Were it not for government, credit could not have achieved its central position in today’s world. The ability to imbue paper coupons with a value previously accruing only to gold and silver was accomplished solely by government decree at the behest of bankers.

What Professor Antal E. Fekete calls the modern tower of Babel, the quadrillion dollar skyscraper of debt built upon the false premise of bankers is now about to come tumbling down—on all of us.


Under the influence and encouragement of bankers, the US lived as if tomorrow would never come; for if it did, the debt accrued from today’s expenditures would be due and owing, destroying what had been built on the bankers’ false promise that that tomorrow could always be delayed.

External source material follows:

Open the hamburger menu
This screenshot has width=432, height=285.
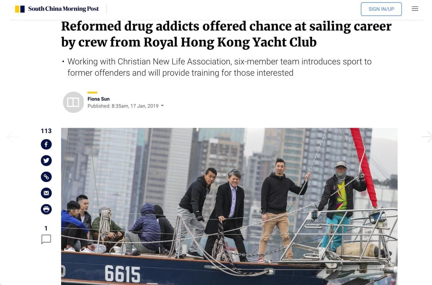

Terms like “quantitative easing”, “monetizing debt”, and “the nationalization of banks” are actually socially preferable synonyms describing the collapse of credit , credit-based markets and credit-based paper money.

We are broke, literally and figuratively and the “we” is inclusive. Consumers cannot pay back what they owe, entrepreneurs cannot pay back what they owe, corporations cannot pay back what they owe, governments cannot pay back what they owe and bankers owe so much that not even governments can repay what bankers owe although governments are promising to do so while lying about the amounts actually owed.

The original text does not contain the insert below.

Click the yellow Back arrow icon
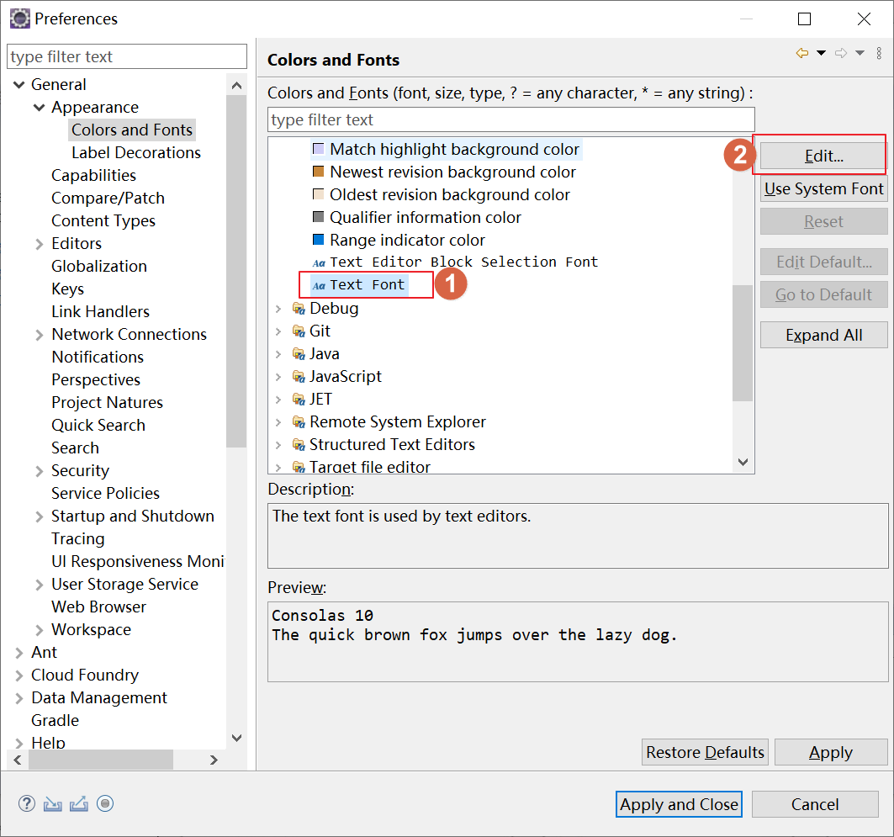 coord(801,54)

We burdened tomorrow with today’s expenditures and tomorrow has refused the bill. The response is understandable as tomorrow was never a party to the promises to pay and the expectations of such were as self-serving as they were unfounded.

The response of governments is clear:

Governments are using taxpayer money and future taxpayer obligations to bail out banks, a solution designed to perpetrate the bankers system of credit and debt, not to solve the problem or to fix its cause.

The foundation of the bankers’ fraud has been their ability to issue paper coupons as money, an ability made possible by government fiat, i.e. decree. Paper coupons or “currencies” as bankers prefer them to be called are worthless without government legal tender laws, laws obligating debts to be liquidated by payment with their printed coupons

The charade of paper money began with the Bank of England’s claim in 1694 that their paper notes were convertible to gold; and, as long as people believed that to be so, there was little need to exchange the more convenient paper for the more valuable gold which it represented.

Of course, over time, governments issued more and more paper notes and had less and less gold until there was no longer not enough gold to back the enormous amounts of paper currencies in circulation

This is where we are today and this is why bankers and governments are worried. Their fraud is becoming apparent because their game of credit and debt is collapsing and the system is being questioned as never before.


Now that their debt-based system of credit is collapsing, paper currencies are in upheaval as well. The fall of the US dollar and its subsequent rise even as its economy crumbles is absurdly matched only by the Japanese Yen which rallied as Japanese exports plunged 50 % in six months.

Powerful speculative forces were unleashed in 1973 when the US dollar was de-linked from gold as were all currencies as they had been linked to the US dollar. What are government coupons called money really worth? Ask the punters in the market.

The answer is no one knows. The value of currencies is subject to speculators wagering enormous sums in foreign exchange markets, markets which exploded from negligible amounts in 1973 to trillions now bet daily on what paper money may or may not be worth.

This is the one bet that bankers need to keep in play, the belief, however false it may be, that government coupons, printed in whatsoever denominations or amounts in whatever sizes and colors and not backed by anything of value, are actually money; an idea that becomes more and more absurd with each passing day and each new crisis.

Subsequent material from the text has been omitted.